Phone rings. I see it’s a local number I don’t recognize. Shit. Somebody probably with a nag that can’t walk and hasn’t been trimmed in a year, and won’t get trimmed again for another year. I let voicemail get it, and answer the third call the next day.
Me: – Yeah. (No sense in encouragin’ ’em)
Y – Um, I have some horses that need trimming and one in front shoes that needs to be reset.
Me: – Okay, How many need trimming?
Y – Let’s see…. 14. And the one in front shoes.
Me:- What are they?
Y – What are they??? Uh, they’re broodmares. Oh, and a weanling, and a yearling. And two stallions.
Me: – OK, what are they? (She’ll catch on in a minute)
Y – Oh, Quarter Horses.
Me: – When were they trimmed last?
Y – Well, they’re three weeks overdue.
Me:- (Deep calming breath) When were they trimmed last?
Y – Oh, we had ’em on an eight week schedule but, like I said they are three weeks overdue, so… eleven weeks.
Me: – Got it. Why do you have one in shoes. (It’s crippled…)
Y – Oh, that’s my baby. I’ve had her since she was a foal. She’s eighteen and I just want her to be comfortable. She has some calcium deposits on her knee and the vet in Wisconsin put special shoes on her. I have them if you want to see them. (These turned out to be cheap caulked shoes someone had beaten the toe square one. Not a bad plan except for the caulks)
Me: – The vet put shoes on her? (oh, shit, a Yankee know-it-all with a Yankee know-it-all vet.) What happened to her knee?
Y – It’s an old injury. The vet didn’t actually put the shoes on, my old blacksmith Larry did. I have them if you want to see them. I don’t care what it costs I just want her comfortable.

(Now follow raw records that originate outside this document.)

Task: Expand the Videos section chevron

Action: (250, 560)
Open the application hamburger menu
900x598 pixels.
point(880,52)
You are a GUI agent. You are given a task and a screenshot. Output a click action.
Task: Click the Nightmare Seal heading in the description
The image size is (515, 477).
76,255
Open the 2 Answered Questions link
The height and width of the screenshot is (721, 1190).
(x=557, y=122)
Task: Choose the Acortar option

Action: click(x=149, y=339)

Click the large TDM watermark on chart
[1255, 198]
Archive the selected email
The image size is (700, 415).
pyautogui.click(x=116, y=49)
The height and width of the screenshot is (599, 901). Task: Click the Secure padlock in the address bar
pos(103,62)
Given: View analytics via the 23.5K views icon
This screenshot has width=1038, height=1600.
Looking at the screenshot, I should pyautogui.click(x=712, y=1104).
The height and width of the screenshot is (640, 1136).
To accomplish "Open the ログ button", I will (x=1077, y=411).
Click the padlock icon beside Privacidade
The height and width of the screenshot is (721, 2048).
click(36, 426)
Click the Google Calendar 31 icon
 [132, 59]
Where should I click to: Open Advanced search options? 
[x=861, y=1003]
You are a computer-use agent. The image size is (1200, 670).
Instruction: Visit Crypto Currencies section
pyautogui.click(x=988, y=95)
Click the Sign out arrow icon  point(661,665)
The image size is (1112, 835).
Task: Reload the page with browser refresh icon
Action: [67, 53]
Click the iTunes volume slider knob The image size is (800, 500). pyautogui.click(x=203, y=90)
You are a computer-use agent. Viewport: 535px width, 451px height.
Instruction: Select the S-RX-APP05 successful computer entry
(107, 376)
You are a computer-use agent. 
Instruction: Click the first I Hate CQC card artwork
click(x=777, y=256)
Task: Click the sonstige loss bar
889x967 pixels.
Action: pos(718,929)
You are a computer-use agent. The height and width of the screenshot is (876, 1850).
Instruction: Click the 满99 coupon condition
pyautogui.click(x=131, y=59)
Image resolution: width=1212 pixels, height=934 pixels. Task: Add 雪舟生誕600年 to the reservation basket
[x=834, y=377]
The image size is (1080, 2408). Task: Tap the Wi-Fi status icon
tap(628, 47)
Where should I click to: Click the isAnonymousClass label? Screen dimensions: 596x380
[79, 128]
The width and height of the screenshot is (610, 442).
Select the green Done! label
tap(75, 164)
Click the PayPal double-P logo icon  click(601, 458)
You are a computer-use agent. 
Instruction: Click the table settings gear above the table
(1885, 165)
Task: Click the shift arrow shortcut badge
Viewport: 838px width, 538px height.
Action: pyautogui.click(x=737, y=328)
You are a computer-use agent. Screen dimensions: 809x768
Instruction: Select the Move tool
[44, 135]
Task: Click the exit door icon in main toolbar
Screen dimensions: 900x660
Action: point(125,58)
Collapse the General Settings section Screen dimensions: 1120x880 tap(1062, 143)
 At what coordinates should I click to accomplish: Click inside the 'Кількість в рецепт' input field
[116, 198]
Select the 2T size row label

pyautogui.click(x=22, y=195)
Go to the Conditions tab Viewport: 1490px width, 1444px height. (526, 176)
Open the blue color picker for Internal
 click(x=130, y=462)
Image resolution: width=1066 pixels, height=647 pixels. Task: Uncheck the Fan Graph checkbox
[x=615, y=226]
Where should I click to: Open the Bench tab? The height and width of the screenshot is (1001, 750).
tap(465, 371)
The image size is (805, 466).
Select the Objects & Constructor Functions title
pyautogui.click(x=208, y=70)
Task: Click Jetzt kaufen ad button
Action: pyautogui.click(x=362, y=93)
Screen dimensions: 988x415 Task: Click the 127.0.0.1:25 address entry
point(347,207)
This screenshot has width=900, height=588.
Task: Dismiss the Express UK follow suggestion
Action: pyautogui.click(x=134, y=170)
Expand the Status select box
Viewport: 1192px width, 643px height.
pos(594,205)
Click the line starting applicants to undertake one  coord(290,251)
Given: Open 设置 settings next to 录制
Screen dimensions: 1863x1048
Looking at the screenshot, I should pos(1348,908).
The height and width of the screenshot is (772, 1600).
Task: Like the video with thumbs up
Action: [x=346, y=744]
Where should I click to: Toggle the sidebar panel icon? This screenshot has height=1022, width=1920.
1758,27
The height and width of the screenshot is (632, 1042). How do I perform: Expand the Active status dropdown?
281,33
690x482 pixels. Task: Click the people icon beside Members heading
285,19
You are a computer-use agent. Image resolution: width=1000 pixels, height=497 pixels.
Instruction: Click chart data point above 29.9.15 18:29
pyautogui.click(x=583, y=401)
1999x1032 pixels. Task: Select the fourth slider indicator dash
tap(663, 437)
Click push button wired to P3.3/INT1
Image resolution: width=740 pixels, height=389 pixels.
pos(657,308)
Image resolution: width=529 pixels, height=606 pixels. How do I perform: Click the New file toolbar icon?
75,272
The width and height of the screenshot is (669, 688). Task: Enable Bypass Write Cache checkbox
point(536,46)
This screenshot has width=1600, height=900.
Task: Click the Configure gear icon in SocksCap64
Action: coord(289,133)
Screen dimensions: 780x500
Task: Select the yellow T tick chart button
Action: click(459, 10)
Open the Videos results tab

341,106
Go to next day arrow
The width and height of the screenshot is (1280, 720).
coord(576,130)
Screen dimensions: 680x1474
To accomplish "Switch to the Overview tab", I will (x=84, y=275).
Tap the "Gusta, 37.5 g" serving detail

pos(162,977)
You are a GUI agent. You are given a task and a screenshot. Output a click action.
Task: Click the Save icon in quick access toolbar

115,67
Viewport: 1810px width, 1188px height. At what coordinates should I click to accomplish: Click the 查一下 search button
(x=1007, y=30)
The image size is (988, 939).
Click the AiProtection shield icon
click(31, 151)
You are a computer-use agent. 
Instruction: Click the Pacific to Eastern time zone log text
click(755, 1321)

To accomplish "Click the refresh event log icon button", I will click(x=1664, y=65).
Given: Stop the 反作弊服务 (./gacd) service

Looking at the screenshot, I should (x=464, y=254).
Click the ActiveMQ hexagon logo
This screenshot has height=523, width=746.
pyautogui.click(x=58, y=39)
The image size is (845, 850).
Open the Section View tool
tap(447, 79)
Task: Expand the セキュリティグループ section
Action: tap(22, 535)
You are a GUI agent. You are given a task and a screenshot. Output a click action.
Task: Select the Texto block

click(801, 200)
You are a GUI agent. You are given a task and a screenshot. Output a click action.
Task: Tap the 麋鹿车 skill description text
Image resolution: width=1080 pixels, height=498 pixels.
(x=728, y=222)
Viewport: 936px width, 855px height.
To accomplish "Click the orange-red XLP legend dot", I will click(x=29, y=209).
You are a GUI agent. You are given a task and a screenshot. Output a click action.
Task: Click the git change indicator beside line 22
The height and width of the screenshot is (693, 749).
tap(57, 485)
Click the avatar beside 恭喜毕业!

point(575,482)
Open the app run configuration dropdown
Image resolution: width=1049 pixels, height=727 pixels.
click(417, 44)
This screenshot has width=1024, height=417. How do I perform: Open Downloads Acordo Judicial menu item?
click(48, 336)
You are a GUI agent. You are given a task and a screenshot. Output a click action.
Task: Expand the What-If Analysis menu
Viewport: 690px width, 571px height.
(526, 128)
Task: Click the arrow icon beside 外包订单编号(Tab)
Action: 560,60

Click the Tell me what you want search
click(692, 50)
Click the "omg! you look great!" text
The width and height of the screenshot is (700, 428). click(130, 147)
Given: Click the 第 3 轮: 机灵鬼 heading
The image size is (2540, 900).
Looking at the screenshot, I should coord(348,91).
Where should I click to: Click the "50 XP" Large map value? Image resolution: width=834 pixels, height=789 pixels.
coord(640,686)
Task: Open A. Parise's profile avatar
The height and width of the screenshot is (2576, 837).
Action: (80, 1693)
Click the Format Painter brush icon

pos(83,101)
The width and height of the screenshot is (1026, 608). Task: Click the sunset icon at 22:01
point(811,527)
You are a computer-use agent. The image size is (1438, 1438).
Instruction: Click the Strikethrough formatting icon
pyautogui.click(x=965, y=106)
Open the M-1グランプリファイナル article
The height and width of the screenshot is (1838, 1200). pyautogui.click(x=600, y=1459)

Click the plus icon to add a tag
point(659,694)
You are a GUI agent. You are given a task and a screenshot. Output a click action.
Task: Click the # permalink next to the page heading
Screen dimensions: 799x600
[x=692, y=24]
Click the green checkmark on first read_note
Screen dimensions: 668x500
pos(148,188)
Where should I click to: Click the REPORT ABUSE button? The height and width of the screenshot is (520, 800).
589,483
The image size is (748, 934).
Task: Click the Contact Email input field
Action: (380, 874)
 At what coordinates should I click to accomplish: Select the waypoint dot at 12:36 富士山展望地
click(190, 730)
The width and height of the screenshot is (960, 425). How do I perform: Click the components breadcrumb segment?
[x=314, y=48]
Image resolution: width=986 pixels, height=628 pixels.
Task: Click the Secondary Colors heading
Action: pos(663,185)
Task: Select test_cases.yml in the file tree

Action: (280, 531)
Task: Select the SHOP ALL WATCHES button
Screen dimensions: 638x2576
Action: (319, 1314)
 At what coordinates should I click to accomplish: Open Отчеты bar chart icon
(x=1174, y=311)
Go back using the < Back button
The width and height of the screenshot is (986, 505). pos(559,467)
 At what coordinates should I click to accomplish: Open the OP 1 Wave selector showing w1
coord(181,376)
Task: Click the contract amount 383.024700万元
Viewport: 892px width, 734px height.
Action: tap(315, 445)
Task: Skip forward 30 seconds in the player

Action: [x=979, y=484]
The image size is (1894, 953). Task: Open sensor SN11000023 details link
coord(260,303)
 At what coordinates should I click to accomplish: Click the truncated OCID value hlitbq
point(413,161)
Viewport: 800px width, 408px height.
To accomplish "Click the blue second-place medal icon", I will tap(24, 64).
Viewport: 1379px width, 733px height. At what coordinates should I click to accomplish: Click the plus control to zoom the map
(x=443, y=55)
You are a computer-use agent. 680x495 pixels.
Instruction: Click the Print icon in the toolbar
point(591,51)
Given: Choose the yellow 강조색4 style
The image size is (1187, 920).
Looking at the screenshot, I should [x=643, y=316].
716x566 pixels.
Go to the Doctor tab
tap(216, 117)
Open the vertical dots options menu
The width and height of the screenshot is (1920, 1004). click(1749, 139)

Me:- (Gets out the old schedule book) Let’s see…
Y – What do you charge?
This lady’s horses were extremely well behaved, had long enough legs to get under them (rare for modern dachshund-like Q-Horses), was appreciative of the work, but unappreciative of the bill. Hey! That’s a lot of horses! And one of the shoes on the old mare is a twenty dollar (my cost) shoe by it’s self. She’d have shit if one of the $400.00 (my cost) shoes had been required. Note the last question was not the first question she asked, as is often the case, and tells a farrier where the priorities are in their horse’s care. She is not your typical Quarter Horse owner that wants her horse trimmed in such a manner that it will win a show but become unsound down the road. (No, I don’t do that. There are plenty of jack-legs out there who will.) She does, however, think they do it better in Wisconson (Yankee – can’t help it) where everyone is smarter and knows quite a lot about horses, so we shall see how this one goes. After I saw her reaction to the bill, I didn’t reschedule her but told her to call in a couple weeks to reschedule. That will give her an out (by not calling) and time to find a cheaper farrier so she wouldn’t have to lie were I to call to confirm seven weeks from now.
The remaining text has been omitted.